(Dataset entries)
* * * * * * * * *

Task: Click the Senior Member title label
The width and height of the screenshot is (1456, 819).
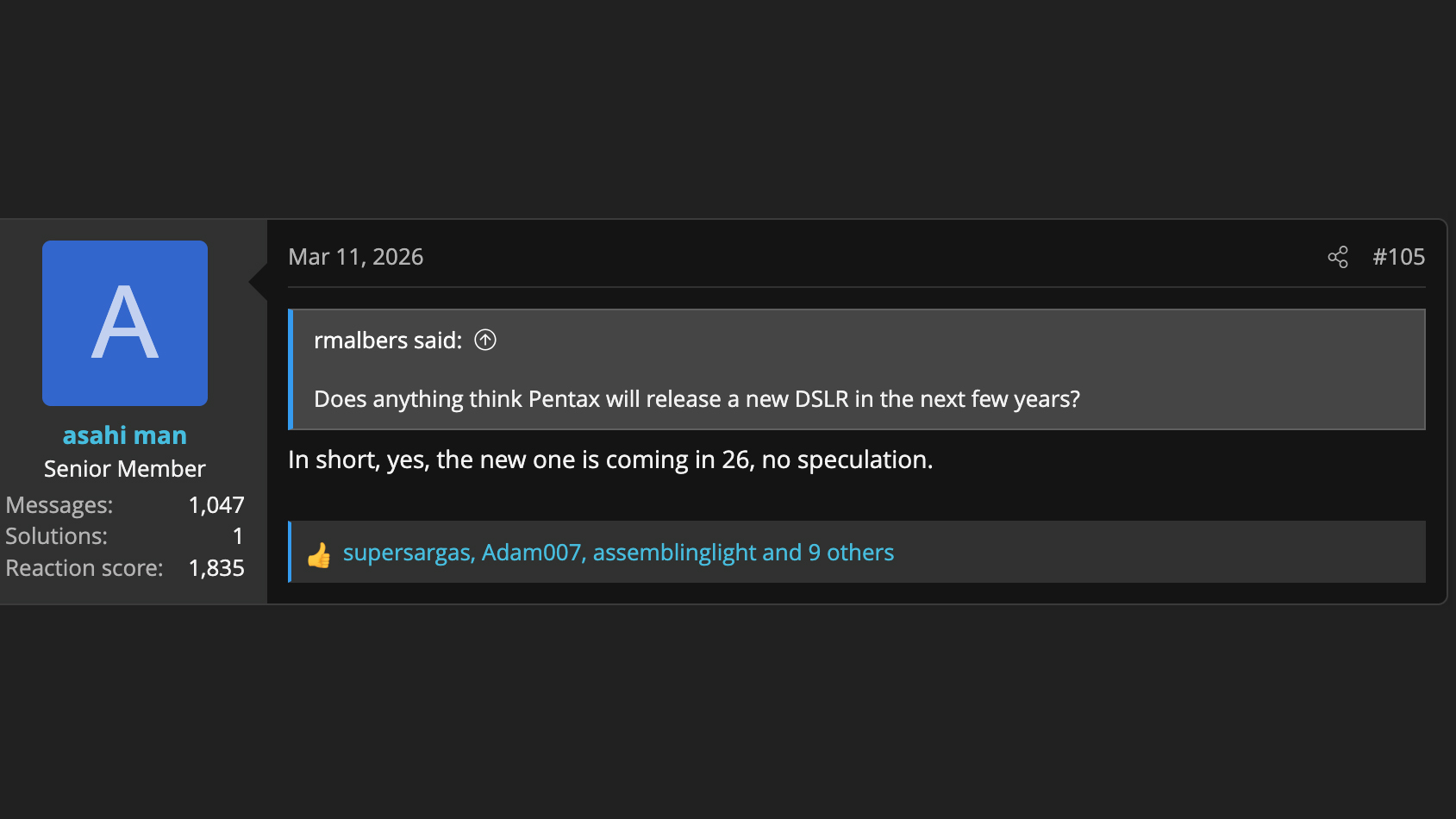Action: [x=124, y=468]
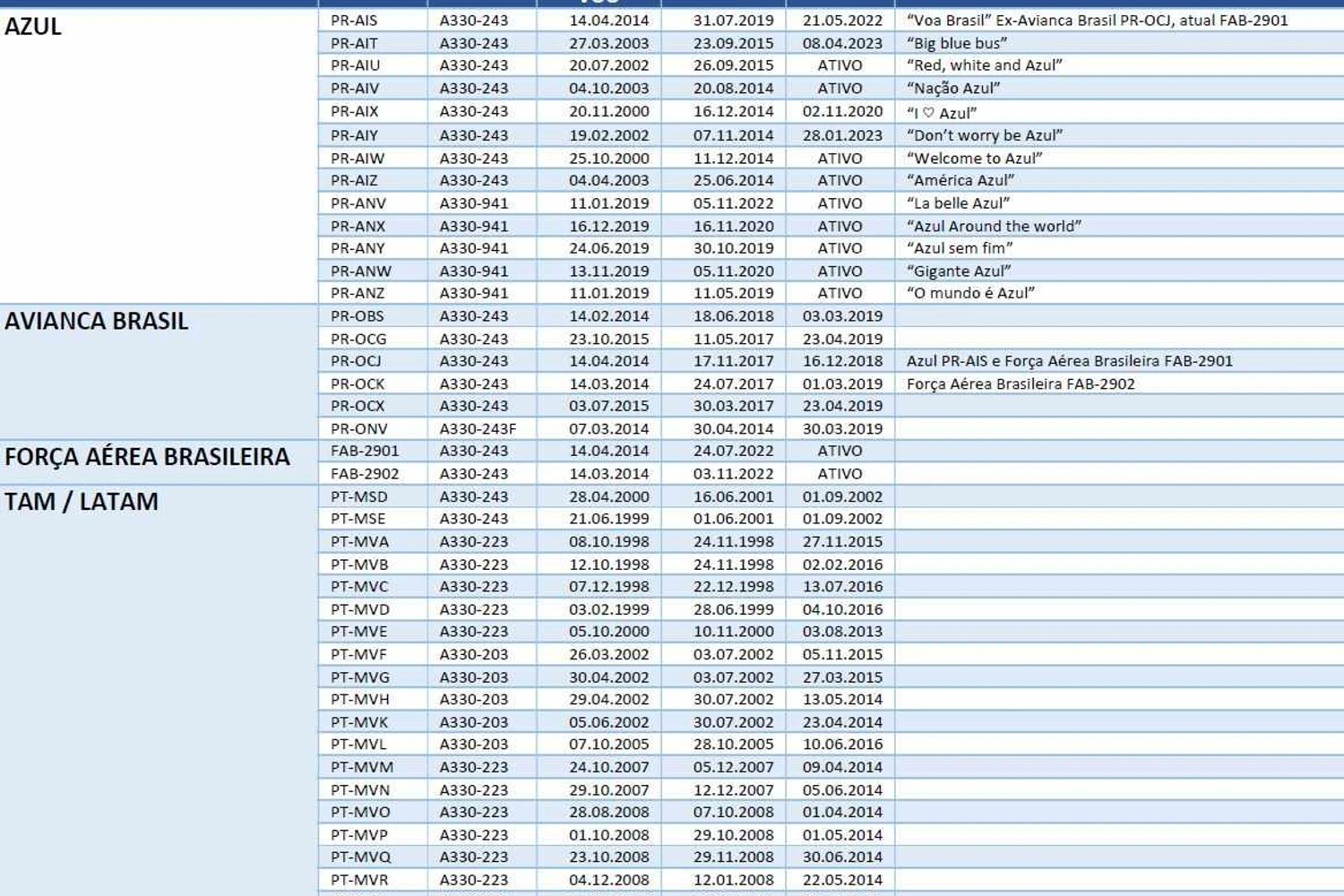Select the FAB-2901 registration cell

[373, 451]
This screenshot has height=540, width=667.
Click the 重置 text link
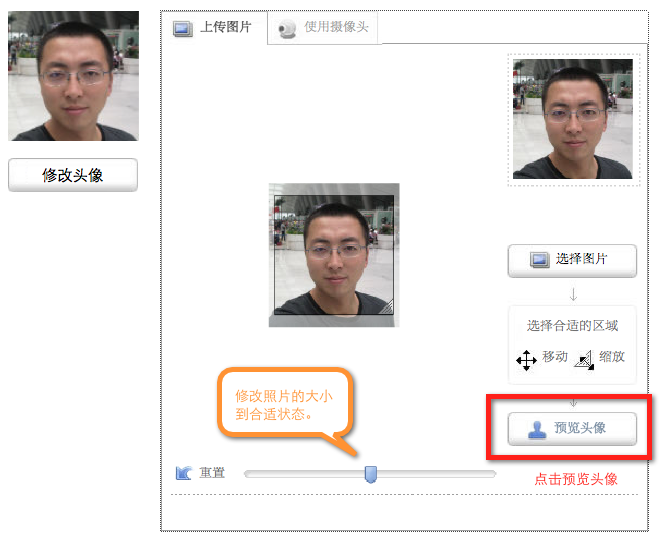click(x=212, y=473)
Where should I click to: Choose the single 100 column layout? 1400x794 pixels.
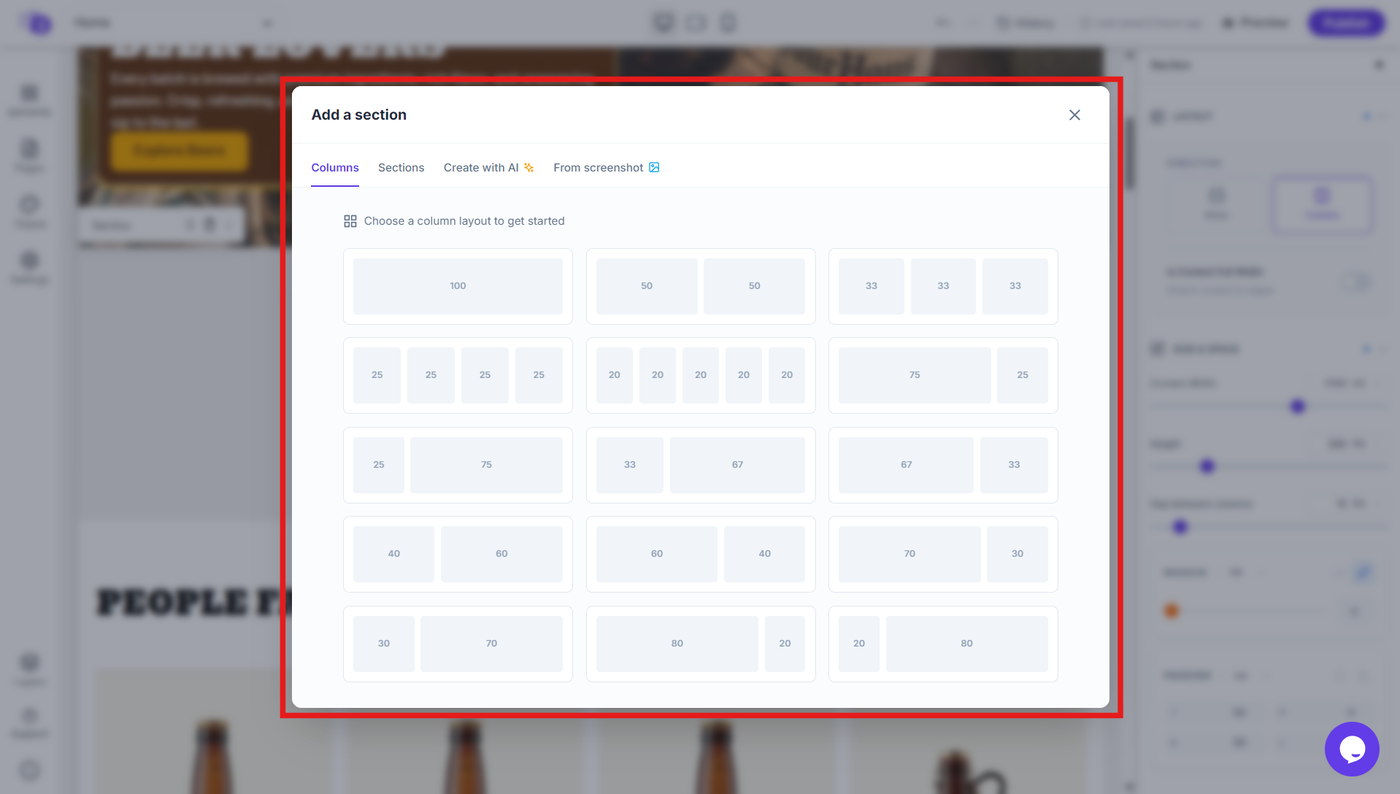(x=458, y=286)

* * * * * * * * *

What is expected - Exactly restate the lines from the one holding "This screenshot has height=540, width=667." to the final line of the records above, including both and excluding pictures.

Reply to the exercise -
This screenshot has height=540, width=667.
Click the 重置 text link
click(x=212, y=473)
Where should I click to: Choose the single 100 column layout? 1400x794 pixels.
(x=458, y=286)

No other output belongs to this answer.